:: Data section ::

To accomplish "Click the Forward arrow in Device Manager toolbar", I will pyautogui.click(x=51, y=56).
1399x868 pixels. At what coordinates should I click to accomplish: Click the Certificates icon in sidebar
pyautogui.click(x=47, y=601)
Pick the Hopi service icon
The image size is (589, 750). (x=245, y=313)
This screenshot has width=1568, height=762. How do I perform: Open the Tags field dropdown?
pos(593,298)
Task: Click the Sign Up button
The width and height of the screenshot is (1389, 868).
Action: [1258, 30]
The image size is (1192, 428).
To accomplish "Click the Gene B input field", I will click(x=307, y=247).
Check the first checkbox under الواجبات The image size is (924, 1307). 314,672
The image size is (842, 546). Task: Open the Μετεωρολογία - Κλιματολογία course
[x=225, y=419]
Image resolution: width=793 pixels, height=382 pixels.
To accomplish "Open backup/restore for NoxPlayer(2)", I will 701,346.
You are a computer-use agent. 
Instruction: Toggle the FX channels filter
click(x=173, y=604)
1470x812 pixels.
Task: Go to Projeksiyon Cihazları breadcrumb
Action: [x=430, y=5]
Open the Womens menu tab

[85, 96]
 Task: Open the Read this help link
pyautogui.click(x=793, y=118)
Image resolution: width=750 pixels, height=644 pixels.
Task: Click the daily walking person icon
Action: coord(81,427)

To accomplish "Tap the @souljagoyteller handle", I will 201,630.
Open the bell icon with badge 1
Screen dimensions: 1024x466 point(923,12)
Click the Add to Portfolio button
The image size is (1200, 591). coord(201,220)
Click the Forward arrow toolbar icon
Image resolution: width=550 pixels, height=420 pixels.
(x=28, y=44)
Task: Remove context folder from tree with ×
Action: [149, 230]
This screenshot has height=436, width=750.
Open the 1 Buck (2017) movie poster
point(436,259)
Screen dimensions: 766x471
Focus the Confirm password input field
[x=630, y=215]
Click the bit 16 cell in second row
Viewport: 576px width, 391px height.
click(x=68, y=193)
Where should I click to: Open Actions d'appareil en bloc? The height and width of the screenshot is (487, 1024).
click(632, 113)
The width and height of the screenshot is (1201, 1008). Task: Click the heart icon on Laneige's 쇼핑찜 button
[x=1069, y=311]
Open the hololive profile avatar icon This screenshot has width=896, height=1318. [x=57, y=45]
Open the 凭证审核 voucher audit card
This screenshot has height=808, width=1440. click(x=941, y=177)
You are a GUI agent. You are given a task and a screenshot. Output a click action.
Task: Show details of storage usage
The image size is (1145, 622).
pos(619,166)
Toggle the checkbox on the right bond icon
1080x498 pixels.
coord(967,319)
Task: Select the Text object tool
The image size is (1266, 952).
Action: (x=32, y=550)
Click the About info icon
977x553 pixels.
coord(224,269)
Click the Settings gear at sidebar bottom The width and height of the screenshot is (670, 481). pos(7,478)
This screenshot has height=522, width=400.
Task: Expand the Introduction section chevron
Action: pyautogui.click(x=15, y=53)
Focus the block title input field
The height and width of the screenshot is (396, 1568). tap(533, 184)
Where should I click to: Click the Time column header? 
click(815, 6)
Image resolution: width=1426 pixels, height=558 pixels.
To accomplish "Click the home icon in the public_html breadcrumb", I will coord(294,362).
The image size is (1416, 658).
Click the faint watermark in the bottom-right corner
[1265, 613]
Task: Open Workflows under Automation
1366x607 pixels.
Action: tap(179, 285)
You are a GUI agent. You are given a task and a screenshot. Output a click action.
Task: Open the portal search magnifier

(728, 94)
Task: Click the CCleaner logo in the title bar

:::

→ **Your instructions**
Copy the records above, keeping each line identical.

→ **Exercise result**
To accomplish "Click the Forward arrow in Device Manager toolbar", I will pyautogui.click(x=51, y=56).
1399x868 pixels. At what coordinates should I click to accomplish: Click the Certificates icon in sidebar
pyautogui.click(x=47, y=601)
Pick the Hopi service icon
The image size is (589, 750). (x=245, y=313)
This screenshot has width=1568, height=762. How do I perform: Open the Tags field dropdown?
pos(593,298)
Task: Click the Sign Up button
The width and height of the screenshot is (1389, 868).
Action: [1258, 30]
The image size is (1192, 428).
To accomplish "Click the Gene B input field", I will click(x=307, y=247).
Check the first checkbox under الواجبات The image size is (924, 1307). 314,672
The image size is (842, 546). Task: Open the Μετεωρολογία - Κλιματολογία course
[x=225, y=419]
Image resolution: width=793 pixels, height=382 pixels.
To accomplish "Open backup/restore for NoxPlayer(2)", I will 701,346.
You are a computer-use agent. 
Instruction: Toggle the FX channels filter
click(x=173, y=604)
1470x812 pixels.
Task: Go to Projeksiyon Cihazları breadcrumb
Action: [x=430, y=5]
Open the Womens menu tab

[85, 96]
 Task: Open the Read this help link
pyautogui.click(x=793, y=118)
Image resolution: width=750 pixels, height=644 pixels.
Task: Click the daily walking person icon
Action: coord(81,427)

To accomplish "Tap the @souljagoyteller handle", I will 201,630.
Open the bell icon with badge 1
Screen dimensions: 1024x466 point(923,12)
Click the Add to Portfolio button
The image size is (1200, 591). coord(201,220)
Click the Forward arrow toolbar icon
Image resolution: width=550 pixels, height=420 pixels.
(x=28, y=44)
Task: Remove context folder from tree with ×
Action: [149, 230]
This screenshot has height=436, width=750.
Open the 1 Buck (2017) movie poster
point(436,259)
Screen dimensions: 766x471
Focus the Confirm password input field
[x=630, y=215]
Click the bit 16 cell in second row
Viewport: 576px width, 391px height.
click(x=68, y=193)
Where should I click to: Open Actions d'appareil en bloc? The height and width of the screenshot is (487, 1024).
click(632, 113)
The width and height of the screenshot is (1201, 1008). Task: Click the heart icon on Laneige's 쇼핑찜 button
[x=1069, y=311]
Open the hololive profile avatar icon This screenshot has width=896, height=1318. [x=57, y=45]
Open the 凭证审核 voucher audit card
This screenshot has height=808, width=1440. click(x=941, y=177)
You are a GUI agent. You are given a task and a screenshot. Output a click action.
Task: Show details of storage usage
The image size is (1145, 622).
pos(619,166)
Toggle the checkbox on the right bond icon
1080x498 pixels.
coord(967,319)
Task: Select the Text object tool
The image size is (1266, 952).
Action: (x=32, y=550)
Click the About info icon
977x553 pixels.
coord(224,269)
Click the Settings gear at sidebar bottom The width and height of the screenshot is (670, 481). pos(7,478)
This screenshot has height=522, width=400.
Task: Expand the Introduction section chevron
Action: pyautogui.click(x=15, y=53)
Focus the block title input field
The height and width of the screenshot is (396, 1568). tap(533, 184)
Where should I click to: Click the Time column header? 
click(815, 6)
Image resolution: width=1426 pixels, height=558 pixels.
To accomplish "Click the home icon in the public_html breadcrumb", I will coord(294,362).
The image size is (1416, 658).
Click the faint watermark in the bottom-right corner
[1265, 613]
Task: Open Workflows under Automation
1366x607 pixels.
Action: tap(179, 285)
You are a GUI agent. You are given a task and a screenshot. Output a click action.
Task: Open the portal search magnifier

(728, 94)
Task: Click the CCleaner logo in the title bar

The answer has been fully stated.